Introduction to K-Means Clustering

K-means (MacQueen, 1967) is a partitional clustering algorithm. K-means clustering is a simple, yet widely used approach for classification. It takes a statistical vector as an input to deduce classification models or classifiers. K-means clustering tends to distribute m observations into n clusters where each observation belongs to the nearest cluster. The membership of an observation to a cluster is determined using the cluster mean. K-means clustering is used in numerous applications in the domains of network analysis and traffic classification. K-means clustering provided excellent results when used in traffic classification.

Let the set of data points D be {x1 , x2 , …, xn }, where xi = (xi1 , xi2 , …, xin) is a vector in X\subseteq R^{r} , and r is the number of dimensions.

The k-means algorithm partitions the given data into k clusters: Each cluster has a cluster center called centroid. k is specified by the user. The idea behind the k-means algorithm, discussed by Hartigan, is that each of k clusters can be represented by the mean of the documents assigned to that cluster, which is called the centroid of that cluster. It is discussed by Berkhin in that there are two versions of k-means algorithm known. The first version is the batch version and is also known as Forgy’s algorithm.

It consists of the following two-step major iterations:

(i) Reassign all the documents to their nearest centroids.

(ii) Recompute centroids of newly assembled groups Before the iterations start, firstly k documents are selected as the initial centroids. Iterations continue until a stopping criterion such as no reassignments occur is achieved.

K-means algorithm

Given k, the k-means algorithm works as follows:

The k−Means algorithm performs a heuristic search while satisfying both requirements. 

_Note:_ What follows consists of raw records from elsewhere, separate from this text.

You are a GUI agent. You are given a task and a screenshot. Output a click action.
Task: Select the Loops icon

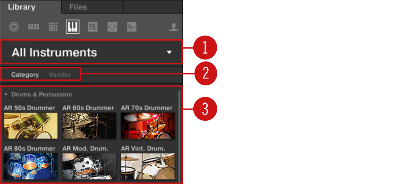click(112, 27)
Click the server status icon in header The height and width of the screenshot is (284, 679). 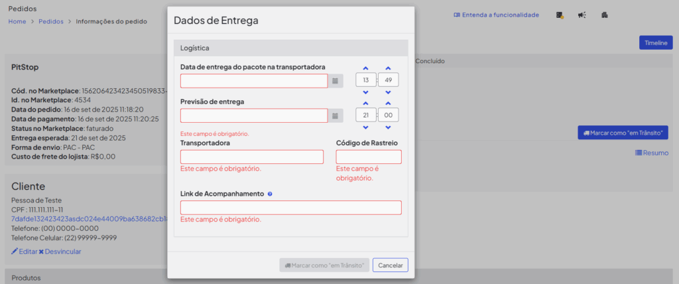pos(560,15)
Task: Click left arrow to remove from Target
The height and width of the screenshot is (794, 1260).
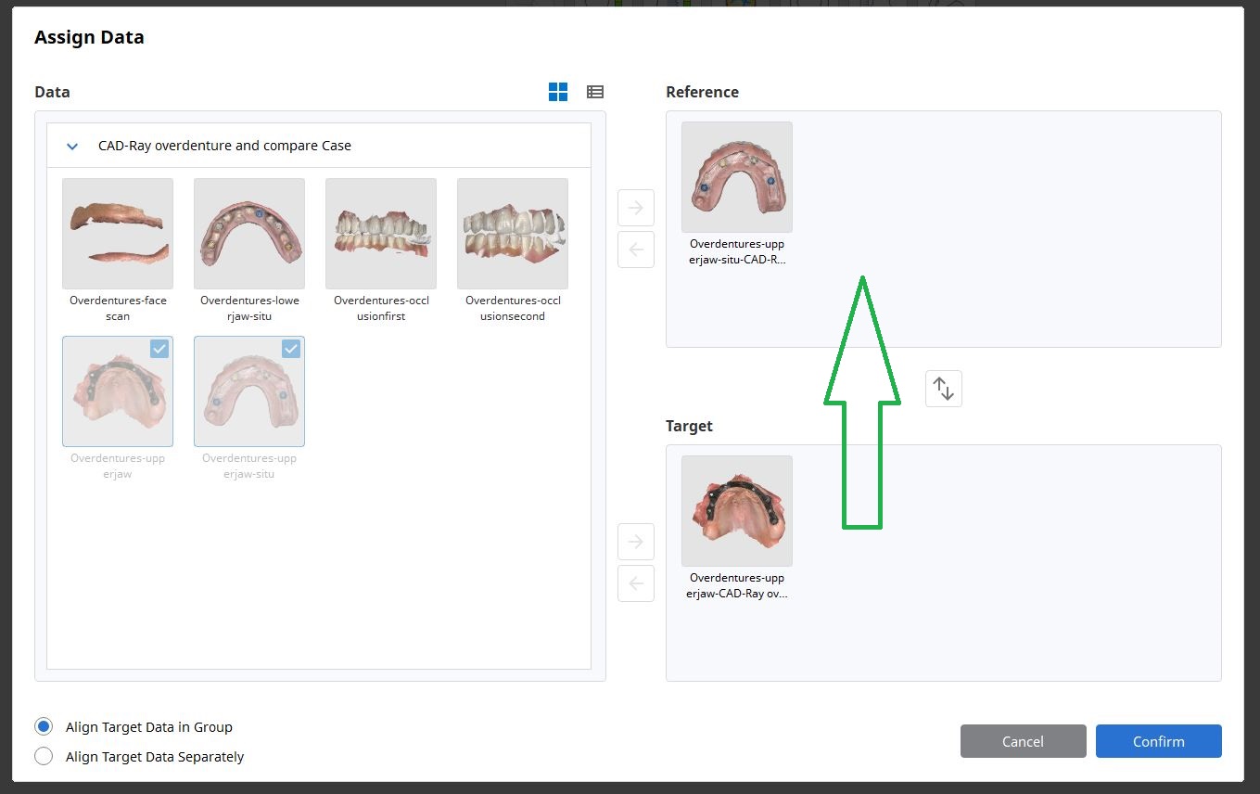Action: point(636,583)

  1.  Choose k (random) data points (seeds) to be the initial centroids, cluster centers, Perform an initial selection of centroids. Specify the number of clusters and, arbitrarily or deliberately, the members of each cluster.
     
  2.  Assign each data point to the closest centroid. Iterate on samples , for each sample Find the closest centroid. Assign the sample to the corresponding cluster. Calculate each cluster's centroid", and the distances between each observation and centroid. If an observation is nearer the centroid of a cluster other than the one to which it currently belongs, re-assign it to the nearer cluster.
     
  3.  Repeat Step 2 until all observations are nearest the centroid of the cluster to which they belong.
     
  4. If the number of clusters cannot be specified with confidence in advance, repeat Steps 1 to 3 with a different number of clusters and evaluate the results

K-means convergence (stopping) criterion

  • no (or minimum) re-assignments of data points to different clusters, 
  • no (or minimum) change of centroids, 
  • minimum decrease in the sum of squared error (SSE),
    SSE=\sum_{j=1}^{k}\sum_{x\in C_{j}}^{}d\left ( x, m_{j} \right )^{2}

     Cj is the jth cluster,
     mj is the centroid of cluster Cj (the mean vector of all the data points in Cj ),
     d(x, mj ) is the (Eucledian) distance between data point x and centroid mj .

Why use K-means?

1.) Strengths:

  • Simple: easy to understand and to implement
  • Efficient: Time complexity: O(tkn), where n is the number of data points, k is the number of clusters, and t is the number of iterations.
  • Since both k and t are small. k-means is considered a linear algorithm.

2.) K-means is the most popular clustering algorithm.

3.) It terminates at a local optimum if SSE is used. The global optimum is hard to find due to complexity.

Weaknesses of K-means

1.) The algorithm is only applicable if the mean is defined. 

  • For categorical data, k-mode - the centroid is represented by most frequent values. 

2.) The user needs to specify k. 

3.) The algorithm is sensitive to outliers

  • Outliers are data points that are very far away from other data points.
  • Outliers could be errors in the data recording or some special data points with very different values.

K-means summary

1.) Despite weaknesses, k-means is still the most popular algorithm due to its simplicity and efficiency

2.) No clear evidence that any other clustering algorithm performs better in general

3.) Comparing different clustering algorithms is a difficult task. No one knows the correct clusters!